I’m seeing intermittent btrfs errors ‘csum failed’ in the journal:
kernel: BTRFS warning (device dm-0): csum failed root 256 ino 63694 off 983040 csum 0xa959d91f expected csum 0xb864aaaf mirror 1
kernel: BTRFS error (device dm-0): bdev /dev/mapper/luks-3bd851cd-7ec1-4522-bda8-07d435ed116a errs: wr 0, rd 0, flush 0, corrupt 28, gen 0
As you can see from above and since installing Fedora 24 hours ago there’s been nearly 30 corruption errors logged already:
+> sudo btrfs device stats /dev/mapper/luks-3bd851cd-7ec1-4522-bda8-07d435ed116a
[/dev/mapper/luks-3bd851cd-7ec1-4522-bda8-07d435ed116a].write_io_errs 0
[/dev/mapper/luks-3bd851cd-7ec1-4522-bda8-07d435ed116a].read_io_errs 0
[/dev/mapper/luks-3bd851cd-7ec1-4522-bda8-07d435ed116a].flush_io_errs 0
[/dev/mapper/luks-3bd851cd-7ec1-4522-bda8-07d435ed116a].corruption_errs 29
[/dev/mapper/luks-3bd851cd-7ec1-4522-bda8-07d435ed116a].generation_errs 0
I tried smartctl -A
but it doesn’t seem to think there’s any problems:
=== START OF SMART DATA SECTION ===
SMART/Health Information (NVMe Log 0x02)
Critical Warning: 0x00
Temperature: 29 Celsius
Available Spare: 100%
Available Spare Threshold: 10%
Percentage Used: 2%
Data Units Read: 28,969,210 [14.8 TB]
Data Units Written: 27,340,668 [13.9 TB]
Host Read Commands: 152,317,320
Host Write Commands: 222,384,590
Controller Busy Time: 1,011
Power Cycles: 1,525
Power On Hours: 729
Unsafe Shutdowns: 48
Media and Data Integrity Errors: 0
Error Information Log Entries: 0
Warning Comp. Temperature Time: 0
Critical Comp. Temperature Time: 0
Temperature Sensor 1: 29 Celsius
Temperature Sensor 2: 34 Celsius
I tried btrfs scrub
and today it reports ok:
> sudo btrfs scrub start -rB /dev/mapper/luks-...
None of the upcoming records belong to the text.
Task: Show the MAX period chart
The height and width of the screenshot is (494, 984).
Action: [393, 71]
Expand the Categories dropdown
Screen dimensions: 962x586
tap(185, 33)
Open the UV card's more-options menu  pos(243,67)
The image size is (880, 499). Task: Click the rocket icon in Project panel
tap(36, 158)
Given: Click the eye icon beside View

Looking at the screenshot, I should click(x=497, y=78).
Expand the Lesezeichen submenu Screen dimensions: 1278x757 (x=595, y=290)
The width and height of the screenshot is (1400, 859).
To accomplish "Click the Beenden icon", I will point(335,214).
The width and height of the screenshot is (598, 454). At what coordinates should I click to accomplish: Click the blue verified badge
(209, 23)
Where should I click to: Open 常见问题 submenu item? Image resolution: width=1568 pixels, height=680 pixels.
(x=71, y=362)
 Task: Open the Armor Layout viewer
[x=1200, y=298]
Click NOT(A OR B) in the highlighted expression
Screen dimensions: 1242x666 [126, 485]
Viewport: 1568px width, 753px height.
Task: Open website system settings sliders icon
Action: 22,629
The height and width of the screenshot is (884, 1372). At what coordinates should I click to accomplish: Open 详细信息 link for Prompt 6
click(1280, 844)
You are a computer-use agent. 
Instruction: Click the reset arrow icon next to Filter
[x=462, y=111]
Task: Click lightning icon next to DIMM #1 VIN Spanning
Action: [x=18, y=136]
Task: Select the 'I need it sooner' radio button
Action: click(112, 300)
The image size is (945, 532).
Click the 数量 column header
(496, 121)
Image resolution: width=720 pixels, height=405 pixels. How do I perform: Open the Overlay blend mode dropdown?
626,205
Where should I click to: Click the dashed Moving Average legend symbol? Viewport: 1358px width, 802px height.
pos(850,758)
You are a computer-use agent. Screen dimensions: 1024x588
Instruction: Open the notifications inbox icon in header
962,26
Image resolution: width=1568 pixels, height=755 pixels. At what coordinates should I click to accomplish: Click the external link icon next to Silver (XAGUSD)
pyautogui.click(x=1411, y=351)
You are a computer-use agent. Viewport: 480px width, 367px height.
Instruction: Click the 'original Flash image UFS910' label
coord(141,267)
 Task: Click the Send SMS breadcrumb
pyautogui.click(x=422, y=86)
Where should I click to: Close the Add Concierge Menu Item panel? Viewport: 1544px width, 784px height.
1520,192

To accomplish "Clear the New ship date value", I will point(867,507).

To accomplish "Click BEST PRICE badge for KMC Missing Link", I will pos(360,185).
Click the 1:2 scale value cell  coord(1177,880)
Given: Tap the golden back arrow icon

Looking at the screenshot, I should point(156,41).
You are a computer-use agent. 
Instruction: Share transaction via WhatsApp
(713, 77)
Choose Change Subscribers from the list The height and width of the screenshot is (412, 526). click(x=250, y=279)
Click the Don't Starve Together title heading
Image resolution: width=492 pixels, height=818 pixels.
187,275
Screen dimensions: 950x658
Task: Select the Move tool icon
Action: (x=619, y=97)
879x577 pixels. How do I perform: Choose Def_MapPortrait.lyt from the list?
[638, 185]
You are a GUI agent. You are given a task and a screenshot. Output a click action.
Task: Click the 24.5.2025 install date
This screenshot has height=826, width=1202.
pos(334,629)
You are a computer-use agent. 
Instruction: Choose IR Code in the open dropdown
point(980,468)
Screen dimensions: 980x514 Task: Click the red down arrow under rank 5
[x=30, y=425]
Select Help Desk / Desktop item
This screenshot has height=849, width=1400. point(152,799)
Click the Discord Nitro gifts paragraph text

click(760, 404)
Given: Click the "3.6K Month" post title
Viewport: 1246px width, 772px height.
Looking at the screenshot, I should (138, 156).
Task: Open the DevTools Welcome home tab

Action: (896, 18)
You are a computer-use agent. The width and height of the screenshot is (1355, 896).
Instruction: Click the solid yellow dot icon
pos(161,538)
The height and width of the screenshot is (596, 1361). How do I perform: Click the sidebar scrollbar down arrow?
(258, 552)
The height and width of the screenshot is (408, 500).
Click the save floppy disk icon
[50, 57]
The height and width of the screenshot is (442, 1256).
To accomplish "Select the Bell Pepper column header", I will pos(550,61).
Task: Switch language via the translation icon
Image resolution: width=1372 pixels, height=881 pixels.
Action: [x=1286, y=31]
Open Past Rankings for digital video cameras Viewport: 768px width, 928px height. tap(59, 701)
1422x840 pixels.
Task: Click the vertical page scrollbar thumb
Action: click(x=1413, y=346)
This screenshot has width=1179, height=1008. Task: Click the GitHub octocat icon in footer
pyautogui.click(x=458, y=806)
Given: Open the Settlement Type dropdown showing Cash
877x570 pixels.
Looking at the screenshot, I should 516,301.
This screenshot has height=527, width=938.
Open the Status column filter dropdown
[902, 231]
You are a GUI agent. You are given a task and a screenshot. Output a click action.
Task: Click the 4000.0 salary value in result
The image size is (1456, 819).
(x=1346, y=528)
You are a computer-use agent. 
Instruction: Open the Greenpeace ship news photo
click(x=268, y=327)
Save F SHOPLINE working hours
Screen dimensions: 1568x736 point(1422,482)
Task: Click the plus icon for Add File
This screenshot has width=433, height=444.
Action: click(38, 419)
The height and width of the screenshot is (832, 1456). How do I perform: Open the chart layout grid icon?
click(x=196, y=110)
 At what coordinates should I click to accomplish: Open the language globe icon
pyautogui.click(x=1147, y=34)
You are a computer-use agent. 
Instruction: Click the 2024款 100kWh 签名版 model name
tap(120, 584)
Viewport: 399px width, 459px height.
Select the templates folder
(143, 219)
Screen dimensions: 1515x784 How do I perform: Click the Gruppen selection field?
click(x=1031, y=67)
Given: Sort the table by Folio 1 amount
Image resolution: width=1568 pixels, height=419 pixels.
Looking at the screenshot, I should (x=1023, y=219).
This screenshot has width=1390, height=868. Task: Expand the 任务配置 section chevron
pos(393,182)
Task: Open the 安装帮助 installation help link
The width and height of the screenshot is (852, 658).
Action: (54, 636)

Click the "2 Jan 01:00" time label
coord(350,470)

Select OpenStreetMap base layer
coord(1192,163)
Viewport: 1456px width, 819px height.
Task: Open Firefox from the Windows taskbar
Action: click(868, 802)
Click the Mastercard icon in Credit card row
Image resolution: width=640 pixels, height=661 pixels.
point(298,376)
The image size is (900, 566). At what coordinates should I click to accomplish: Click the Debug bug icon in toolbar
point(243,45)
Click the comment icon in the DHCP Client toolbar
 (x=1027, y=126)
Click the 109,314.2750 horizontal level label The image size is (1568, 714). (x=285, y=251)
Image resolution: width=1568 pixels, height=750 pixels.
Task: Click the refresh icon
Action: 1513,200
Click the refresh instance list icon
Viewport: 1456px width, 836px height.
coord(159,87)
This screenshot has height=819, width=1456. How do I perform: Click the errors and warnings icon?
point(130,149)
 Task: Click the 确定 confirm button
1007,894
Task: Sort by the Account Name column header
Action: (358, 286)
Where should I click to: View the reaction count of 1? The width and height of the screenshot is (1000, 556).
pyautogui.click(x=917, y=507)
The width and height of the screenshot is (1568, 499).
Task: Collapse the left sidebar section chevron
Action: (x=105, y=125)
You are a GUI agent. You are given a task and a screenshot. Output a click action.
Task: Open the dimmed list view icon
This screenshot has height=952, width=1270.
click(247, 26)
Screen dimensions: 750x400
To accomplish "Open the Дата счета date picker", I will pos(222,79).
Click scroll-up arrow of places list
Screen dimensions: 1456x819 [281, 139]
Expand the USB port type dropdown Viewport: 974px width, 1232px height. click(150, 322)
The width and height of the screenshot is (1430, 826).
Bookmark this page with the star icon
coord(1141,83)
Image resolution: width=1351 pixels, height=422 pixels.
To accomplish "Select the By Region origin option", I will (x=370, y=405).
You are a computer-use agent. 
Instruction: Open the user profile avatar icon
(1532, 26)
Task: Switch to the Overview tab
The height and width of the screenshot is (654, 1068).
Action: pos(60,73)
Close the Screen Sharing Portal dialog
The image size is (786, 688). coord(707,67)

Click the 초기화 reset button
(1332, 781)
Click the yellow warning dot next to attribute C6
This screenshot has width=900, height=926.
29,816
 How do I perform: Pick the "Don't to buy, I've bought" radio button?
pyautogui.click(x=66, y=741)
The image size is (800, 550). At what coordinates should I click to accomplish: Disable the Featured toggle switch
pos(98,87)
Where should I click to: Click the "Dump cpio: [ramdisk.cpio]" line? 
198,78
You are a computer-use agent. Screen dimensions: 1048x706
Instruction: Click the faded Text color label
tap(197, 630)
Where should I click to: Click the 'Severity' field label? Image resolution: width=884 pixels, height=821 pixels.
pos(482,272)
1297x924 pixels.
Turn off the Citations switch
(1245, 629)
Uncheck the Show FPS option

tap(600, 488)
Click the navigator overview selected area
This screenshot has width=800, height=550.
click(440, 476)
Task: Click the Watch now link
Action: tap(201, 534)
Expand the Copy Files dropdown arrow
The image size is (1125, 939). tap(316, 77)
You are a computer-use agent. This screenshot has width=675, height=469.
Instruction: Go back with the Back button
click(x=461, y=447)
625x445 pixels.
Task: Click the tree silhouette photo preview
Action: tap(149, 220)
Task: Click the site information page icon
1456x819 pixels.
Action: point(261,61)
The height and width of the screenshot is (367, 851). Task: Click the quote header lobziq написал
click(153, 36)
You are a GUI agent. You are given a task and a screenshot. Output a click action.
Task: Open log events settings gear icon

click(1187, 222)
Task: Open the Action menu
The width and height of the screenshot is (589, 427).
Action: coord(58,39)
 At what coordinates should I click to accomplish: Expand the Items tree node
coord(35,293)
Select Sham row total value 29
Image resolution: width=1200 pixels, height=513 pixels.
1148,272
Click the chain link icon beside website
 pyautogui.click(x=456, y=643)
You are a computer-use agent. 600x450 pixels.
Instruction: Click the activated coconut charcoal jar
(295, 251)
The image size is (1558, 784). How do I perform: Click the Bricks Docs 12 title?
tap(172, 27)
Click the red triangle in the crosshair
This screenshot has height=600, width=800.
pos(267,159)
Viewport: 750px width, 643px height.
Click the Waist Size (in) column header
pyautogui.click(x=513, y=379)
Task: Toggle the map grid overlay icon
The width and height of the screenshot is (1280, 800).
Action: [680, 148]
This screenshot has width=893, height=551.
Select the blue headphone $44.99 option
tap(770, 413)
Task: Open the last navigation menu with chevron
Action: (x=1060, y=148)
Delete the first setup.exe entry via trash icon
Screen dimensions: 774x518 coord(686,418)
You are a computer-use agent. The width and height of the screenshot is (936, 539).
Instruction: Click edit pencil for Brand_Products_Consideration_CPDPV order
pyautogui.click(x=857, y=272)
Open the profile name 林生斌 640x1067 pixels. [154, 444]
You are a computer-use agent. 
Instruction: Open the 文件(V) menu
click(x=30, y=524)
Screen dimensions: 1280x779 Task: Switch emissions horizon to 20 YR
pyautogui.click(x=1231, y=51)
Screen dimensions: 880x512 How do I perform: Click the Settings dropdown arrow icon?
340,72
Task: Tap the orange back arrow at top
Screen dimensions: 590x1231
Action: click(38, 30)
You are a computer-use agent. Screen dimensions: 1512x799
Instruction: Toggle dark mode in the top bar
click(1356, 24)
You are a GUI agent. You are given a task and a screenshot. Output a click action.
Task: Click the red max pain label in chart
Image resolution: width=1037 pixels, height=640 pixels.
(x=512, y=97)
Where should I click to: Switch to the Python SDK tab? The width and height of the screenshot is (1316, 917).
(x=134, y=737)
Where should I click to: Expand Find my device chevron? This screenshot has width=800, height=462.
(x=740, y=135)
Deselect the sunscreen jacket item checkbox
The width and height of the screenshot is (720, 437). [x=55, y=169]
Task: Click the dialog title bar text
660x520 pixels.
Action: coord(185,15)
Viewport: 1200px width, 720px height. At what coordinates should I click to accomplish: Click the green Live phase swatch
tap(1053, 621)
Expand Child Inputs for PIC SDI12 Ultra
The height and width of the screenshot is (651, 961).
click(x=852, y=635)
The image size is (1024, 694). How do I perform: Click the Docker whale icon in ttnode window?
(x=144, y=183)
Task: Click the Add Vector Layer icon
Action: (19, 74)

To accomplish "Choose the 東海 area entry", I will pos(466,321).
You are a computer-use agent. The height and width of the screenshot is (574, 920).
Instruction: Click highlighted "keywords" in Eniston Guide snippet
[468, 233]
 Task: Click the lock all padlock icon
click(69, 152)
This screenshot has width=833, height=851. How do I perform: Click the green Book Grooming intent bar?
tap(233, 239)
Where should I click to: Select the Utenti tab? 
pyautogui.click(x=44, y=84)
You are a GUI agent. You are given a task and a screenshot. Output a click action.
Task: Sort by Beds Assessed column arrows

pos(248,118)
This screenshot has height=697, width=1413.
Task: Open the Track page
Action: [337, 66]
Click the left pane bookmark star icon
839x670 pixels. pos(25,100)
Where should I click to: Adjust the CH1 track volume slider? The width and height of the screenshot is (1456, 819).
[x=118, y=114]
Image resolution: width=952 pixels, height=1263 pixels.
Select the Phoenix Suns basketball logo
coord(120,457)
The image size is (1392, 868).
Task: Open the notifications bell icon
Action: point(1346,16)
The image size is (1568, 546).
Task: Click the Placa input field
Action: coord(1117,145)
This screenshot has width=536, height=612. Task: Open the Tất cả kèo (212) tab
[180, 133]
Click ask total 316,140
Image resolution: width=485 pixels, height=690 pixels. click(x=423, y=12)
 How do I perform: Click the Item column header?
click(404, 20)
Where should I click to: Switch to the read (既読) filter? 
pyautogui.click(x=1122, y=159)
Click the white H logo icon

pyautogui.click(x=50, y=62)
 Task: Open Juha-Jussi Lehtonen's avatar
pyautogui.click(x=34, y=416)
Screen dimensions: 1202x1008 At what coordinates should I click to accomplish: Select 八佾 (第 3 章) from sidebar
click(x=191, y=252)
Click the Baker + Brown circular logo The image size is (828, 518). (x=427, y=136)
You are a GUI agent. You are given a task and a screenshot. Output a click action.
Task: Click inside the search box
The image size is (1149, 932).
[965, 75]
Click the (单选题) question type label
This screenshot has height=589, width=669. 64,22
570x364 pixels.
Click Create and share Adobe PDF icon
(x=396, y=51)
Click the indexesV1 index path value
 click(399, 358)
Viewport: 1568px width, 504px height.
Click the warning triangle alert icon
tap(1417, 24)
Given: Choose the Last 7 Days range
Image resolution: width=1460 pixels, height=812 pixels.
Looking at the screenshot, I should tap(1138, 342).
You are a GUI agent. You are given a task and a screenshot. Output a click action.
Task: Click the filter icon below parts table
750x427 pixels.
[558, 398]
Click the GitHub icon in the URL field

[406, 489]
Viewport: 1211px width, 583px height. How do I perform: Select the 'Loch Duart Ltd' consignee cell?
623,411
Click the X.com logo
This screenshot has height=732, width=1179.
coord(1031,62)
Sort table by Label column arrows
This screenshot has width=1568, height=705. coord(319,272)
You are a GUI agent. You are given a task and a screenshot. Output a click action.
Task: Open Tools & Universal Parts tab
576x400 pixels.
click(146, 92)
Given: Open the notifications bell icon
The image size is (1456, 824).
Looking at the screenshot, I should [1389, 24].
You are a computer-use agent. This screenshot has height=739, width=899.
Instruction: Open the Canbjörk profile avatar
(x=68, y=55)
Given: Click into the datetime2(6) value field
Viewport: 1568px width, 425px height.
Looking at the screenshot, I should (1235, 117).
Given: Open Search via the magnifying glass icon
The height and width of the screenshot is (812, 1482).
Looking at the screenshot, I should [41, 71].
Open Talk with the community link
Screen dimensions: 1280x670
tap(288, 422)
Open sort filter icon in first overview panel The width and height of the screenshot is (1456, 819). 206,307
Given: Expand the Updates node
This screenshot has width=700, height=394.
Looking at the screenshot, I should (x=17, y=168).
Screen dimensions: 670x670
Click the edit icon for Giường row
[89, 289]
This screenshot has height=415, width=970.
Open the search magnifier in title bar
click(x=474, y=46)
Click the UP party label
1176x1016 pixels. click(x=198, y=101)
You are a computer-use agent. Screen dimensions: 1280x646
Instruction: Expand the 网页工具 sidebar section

Scrub started: Tue May 11 12:30:46 2021
Status: finished
Duration: 0:00:42
Total to scrub: 65.02GiB
Rate: 1.51GiB/s
Error summary: no errors found
But yesterday the same command reported differently:
Scrub started: Mon May 10 14:03:54 2021
Status: finished
Duration: 0:00:36
Total to scrub: 63.02GiB
Rate: 1.73GiB/s
Error summary: csum=1
Corrected: 0
Uncorrectable: 0
Unverified: 0
So these checksum failures seem to come and go from what I can tell and strike files at random.
Is now the time to replace this drive and is there anything else I can do to investigate before I give up on it?
From what I understand there is no way to tell btrfs to avoid badblocks even if I could identify some (btrfs wiki).